Atomic Item IDs

Definition

Atomic Item ID

An atomic item ID assigns one unique, indivisible token per catalogue item: each item $i \in I$ gets its own integer index and its own learned embedding row. It is the simplest item-tokenization scheme (level L1 of the tokenization ladder) and the implicit choice in classical sequential recommenders. In generative recommendation it is the special case of a semantic ID with length $L = 1$ and codebook = the entire catalogue. The tokens are arbitrary: item_3487 carries no information about what the item is, and similar items share no structure.

Intuition

One token per item — simple, but it does not scale or generalize

Atomic IDs are the “natural” identifier: like giving every product a unique barcode. They are trivial to look up and a recommendation is exactly one autoregressive step. But two problems follow directly from “one token per item”:

The vocabulary equals the catalogue. A platform with $1 0^{6}$ items needs $1 0^{6}$ output tokens (and a softmax over all of them); $1 0^{9}$ items is intractable. Capacity is tied 1-to-1 to vocabulary size.

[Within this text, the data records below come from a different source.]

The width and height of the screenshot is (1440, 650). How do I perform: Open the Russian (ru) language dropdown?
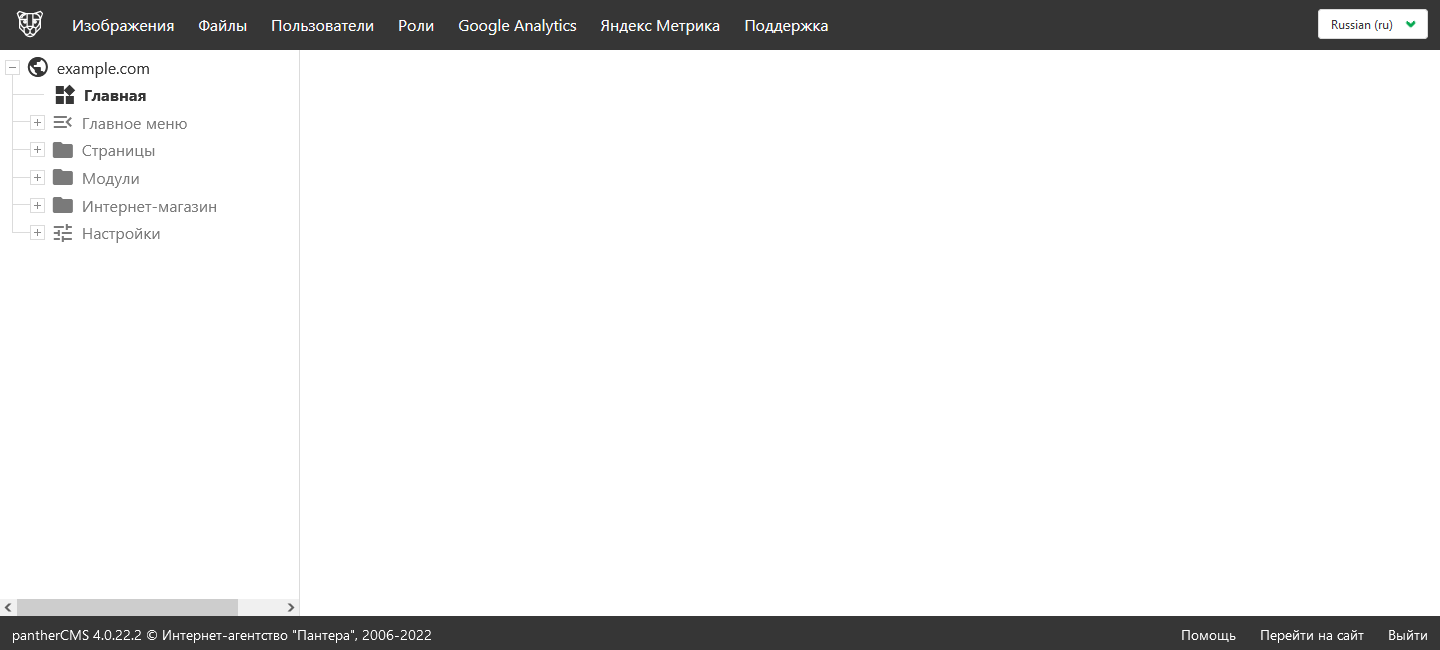pyautogui.click(x=1372, y=25)
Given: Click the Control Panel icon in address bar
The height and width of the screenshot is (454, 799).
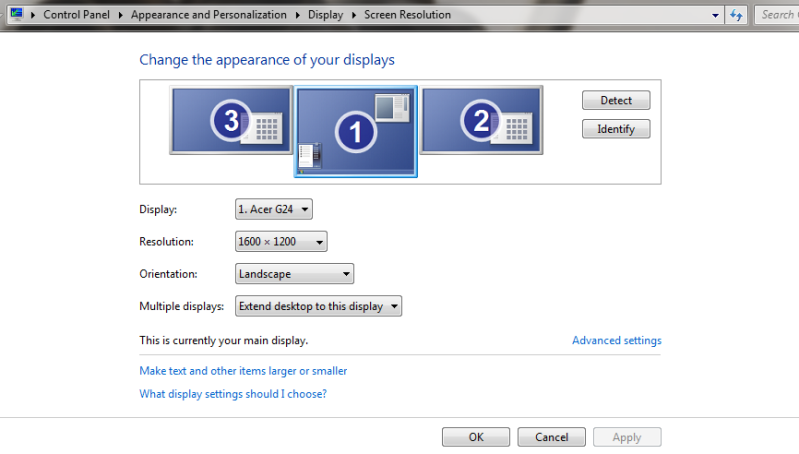Looking at the screenshot, I should (17, 14).
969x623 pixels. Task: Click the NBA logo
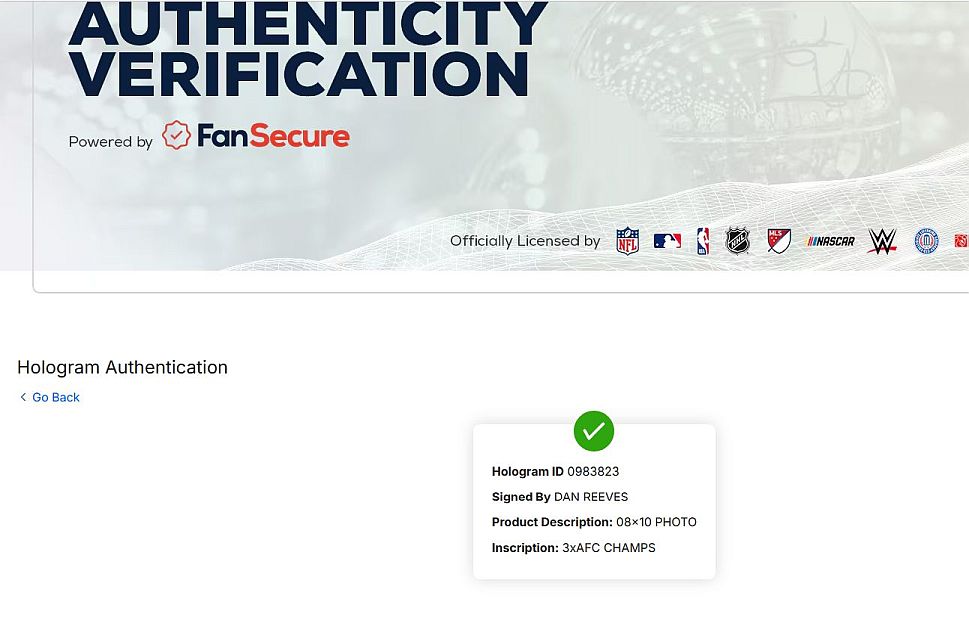[703, 241]
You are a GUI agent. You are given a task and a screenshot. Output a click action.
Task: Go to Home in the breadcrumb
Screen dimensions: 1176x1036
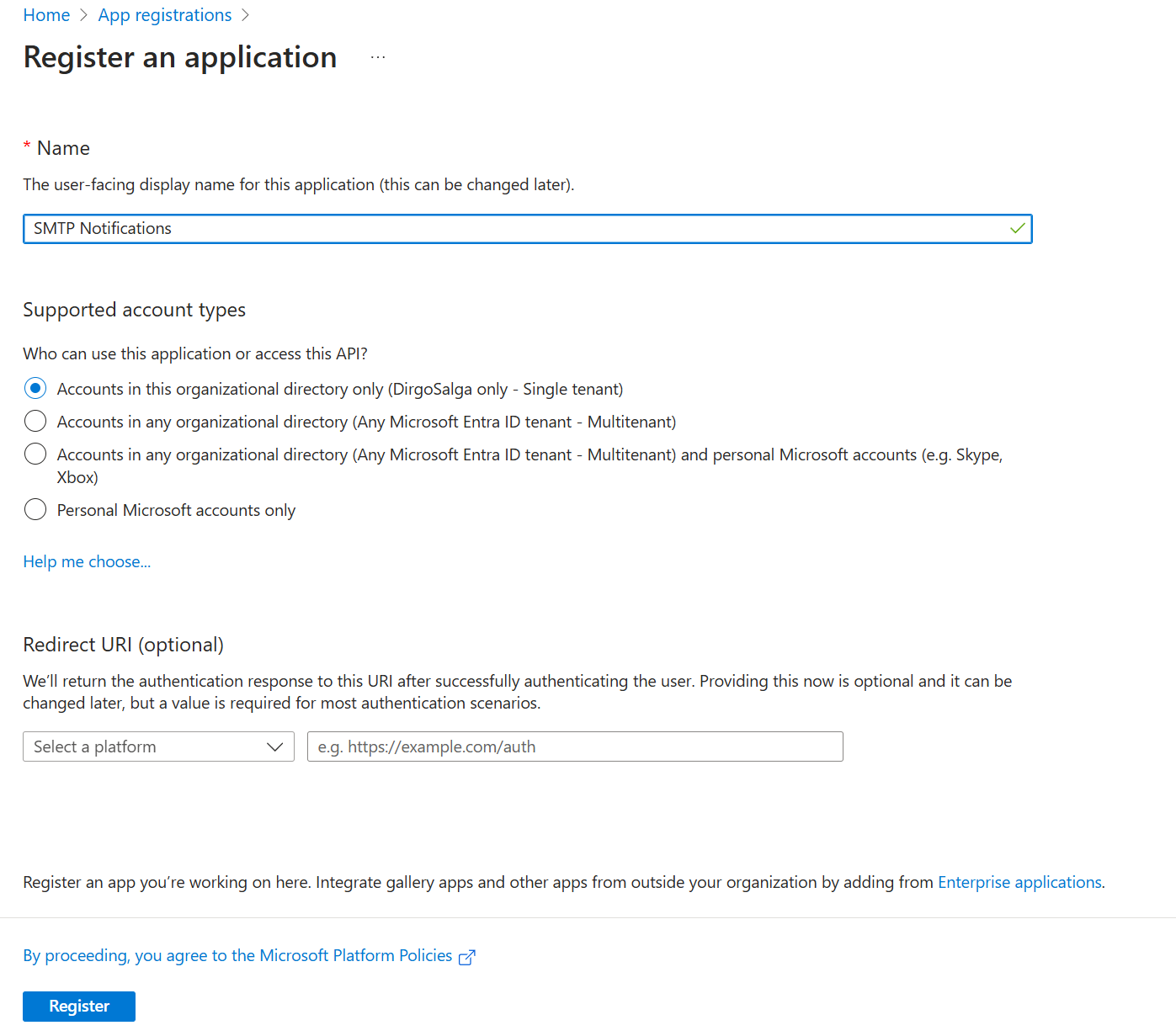(x=46, y=15)
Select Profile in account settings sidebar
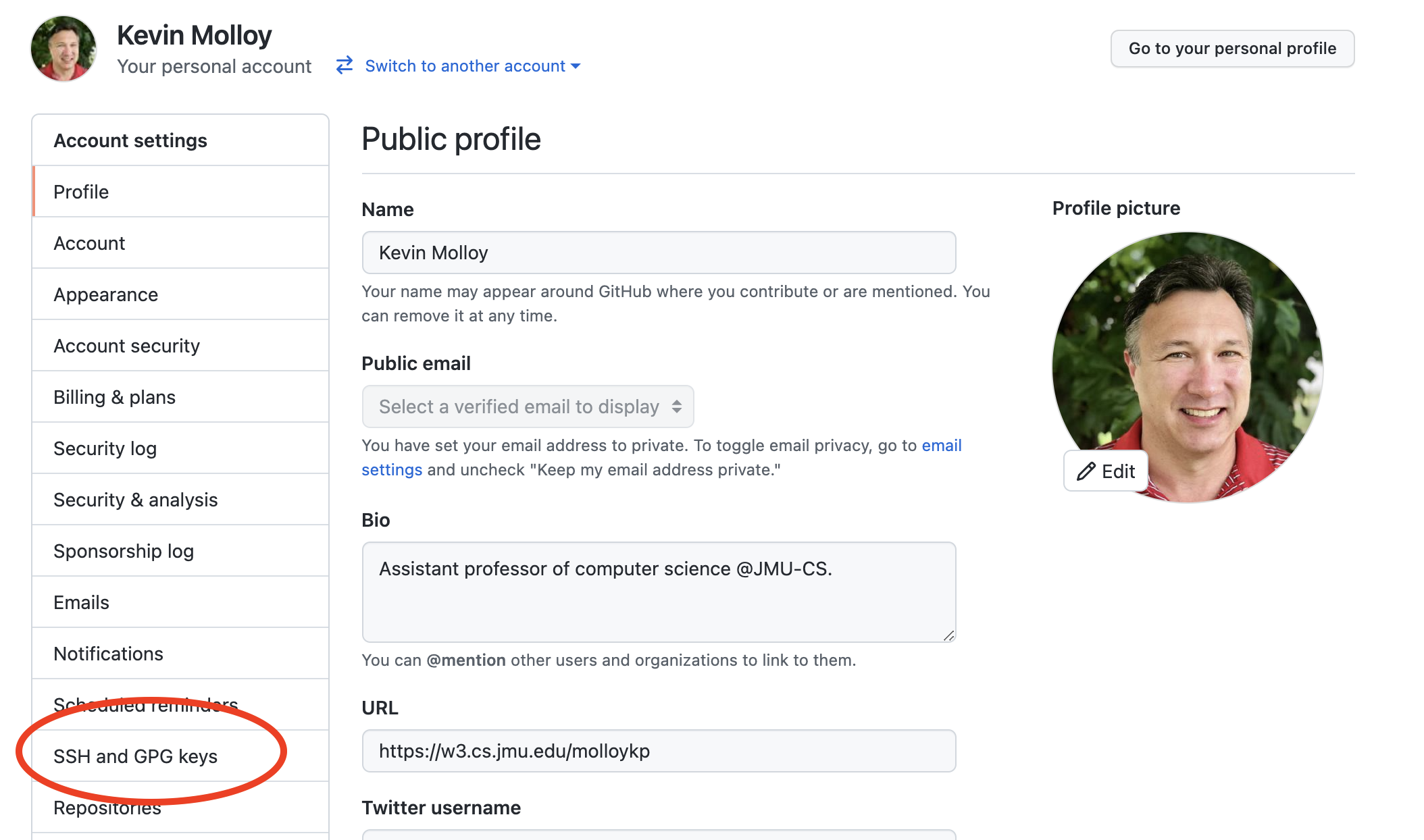1424x840 pixels. pyautogui.click(x=81, y=192)
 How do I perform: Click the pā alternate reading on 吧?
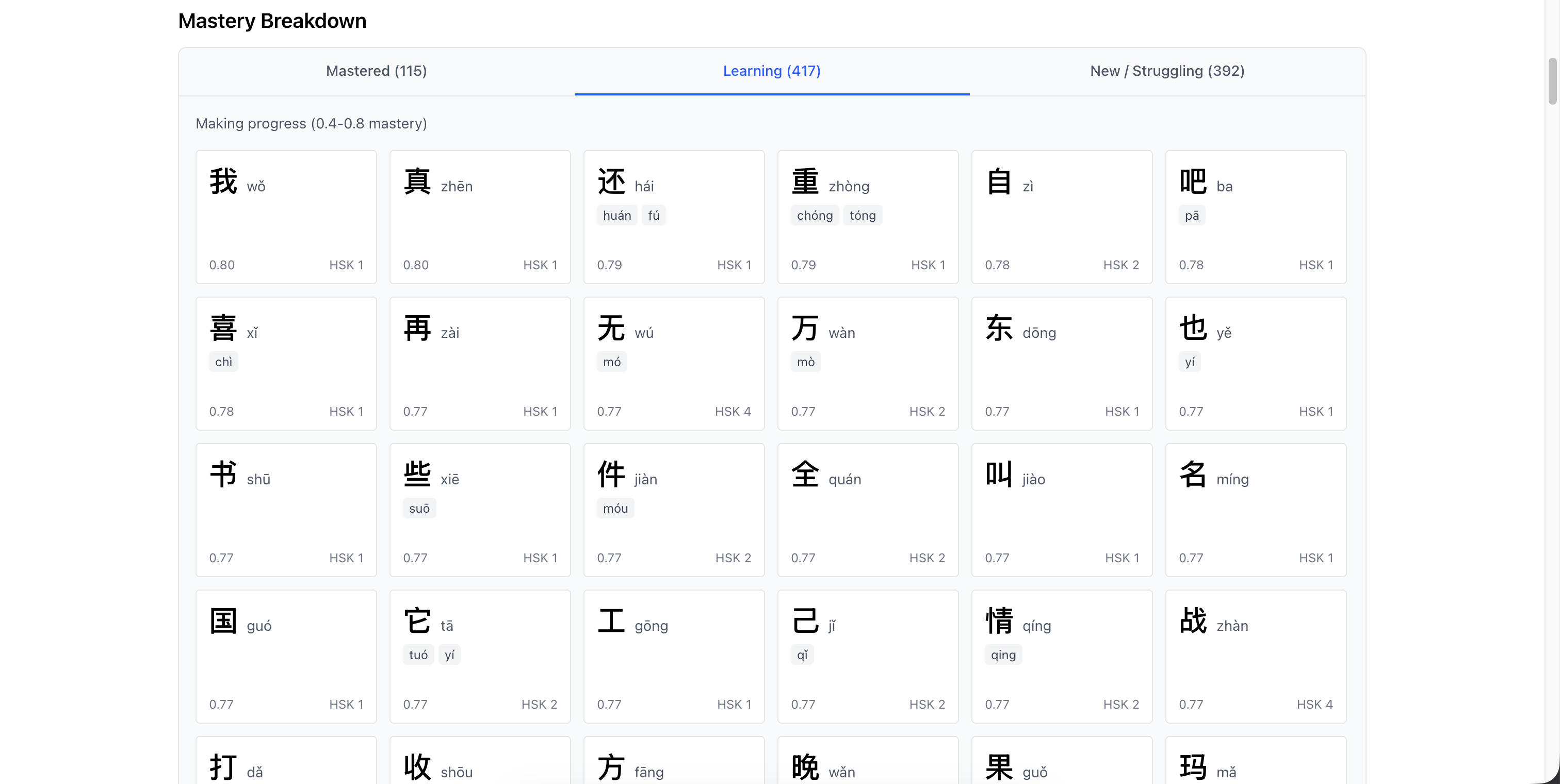point(1191,216)
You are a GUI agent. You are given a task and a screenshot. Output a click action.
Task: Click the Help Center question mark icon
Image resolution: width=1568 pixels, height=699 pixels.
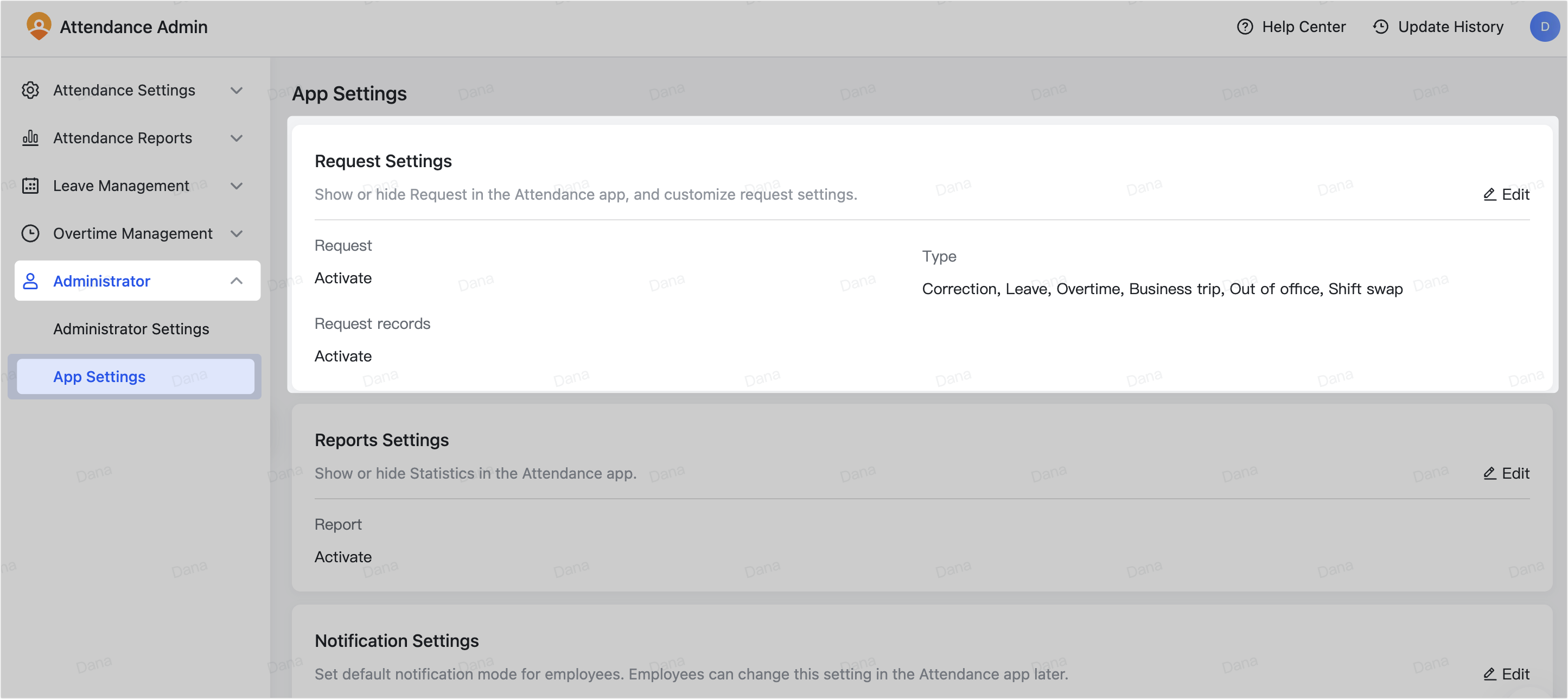(x=1244, y=27)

No shared structure. Inception → item_3487 and Interstellar → item_124 are unrelated symbols even though the films are similar. There is no reusable “subword” the model can generalize over, so a brand-new item needs a brand-new token and a freshly trained embedding before it can ever be recommended — strict cold start.

This is precisely the pain that semantic IDs (a few shared codebook tokens per item) were designed to remove.

Mathematical Formulation

In classical sequential recommendation each item maps to a single token with a learned embedding, and the next item is produced by scoring, not generating. Given a SASRec-style history encoding $F_{t}^{(b)}$ and the shared item embedding table $M$ (one row $M_{i}$ per atomic ID), the score and the next-item objective are:

$r_{i, t} = F_{t}^{(b)} M_{i}^{⊤}, p (i_{t + 1} ∣ i_{1}, \dots, i_{t}) = softmax_{i \in I} (F_{t}^{(b)} M_{i}^{⊤})$

where:

$i_{j}$ — the $j$ -th interacted item, encoded as a single atomic token $⟨ i_{j} ⟩$
$M \in R^{∣ I ∣ \times d}$ — embedding table; grows linearly with the catalogue size $∣ I ∣$
$F_{t}^{(b)} M_{i}^{⊤}$ — inner-product score of candidate $i$ against the encoded history
softmax denominator runs over all $∣ I ∣$ items — the output space is the catalogue

In the generative view, an item identifier is a length- $L$ token sequence decoded autoregressively. Atomic IDs are the degenerate case:

$p_{θ} (z_{i} ∣ x) = \prod_{ℓ = 1}^{L} p_{θ} (z_{i, ℓ} ∣ x, z_{i, < ℓ}) L = 1 p_{θ} (z_{i, 1} ∣ x)$

where:

$x = (x_{1}, \dots, x_{t})$ — user history; $z_{i}$ — item identifier
$L = 1$ — a single decoding step per item (vs. $L$ steps for a semantic ID)
codebook at position 1 has $K = ∣ I ∣$ entries — so $K^{L} = ∣ I ∣$ , capacity is not decoupled from vocabulary (contrast: semantic IDs reach $K^{L} ≫ K \cdot L$ tokens, e.g. $25 6^{4} \approx 4.3 \times 1 0^{9}$ items from only $4 \times 256$ tokens)

Key Properties / Variants

Strengths: simplest possible scheme; no tokenizer stage; direct, collision-free item↔token lookup; one autoregressive step per recommendation; works fine for finite, stable catalogues.
Weaknesses: vocabulary explodes with catalogue size; tokens are semantically arbitrary; similar items share nothing; no cold-start generalization; popularity bias enters through the large output softmax; embedding table memory grows linearly.
Cold start (atomic vs semantic): with atomic IDs a new item $i^{⋆}$ has no token in the vocabulary — an embedding row must be added and learned from interactions, and until then $i^{⋆}$ is unrecommendable. With semantic IDs the new item is run through a frozen tokenizer, its sub-tokens already exist, and similar items share prefixes, giving warm-start generalization “for free”.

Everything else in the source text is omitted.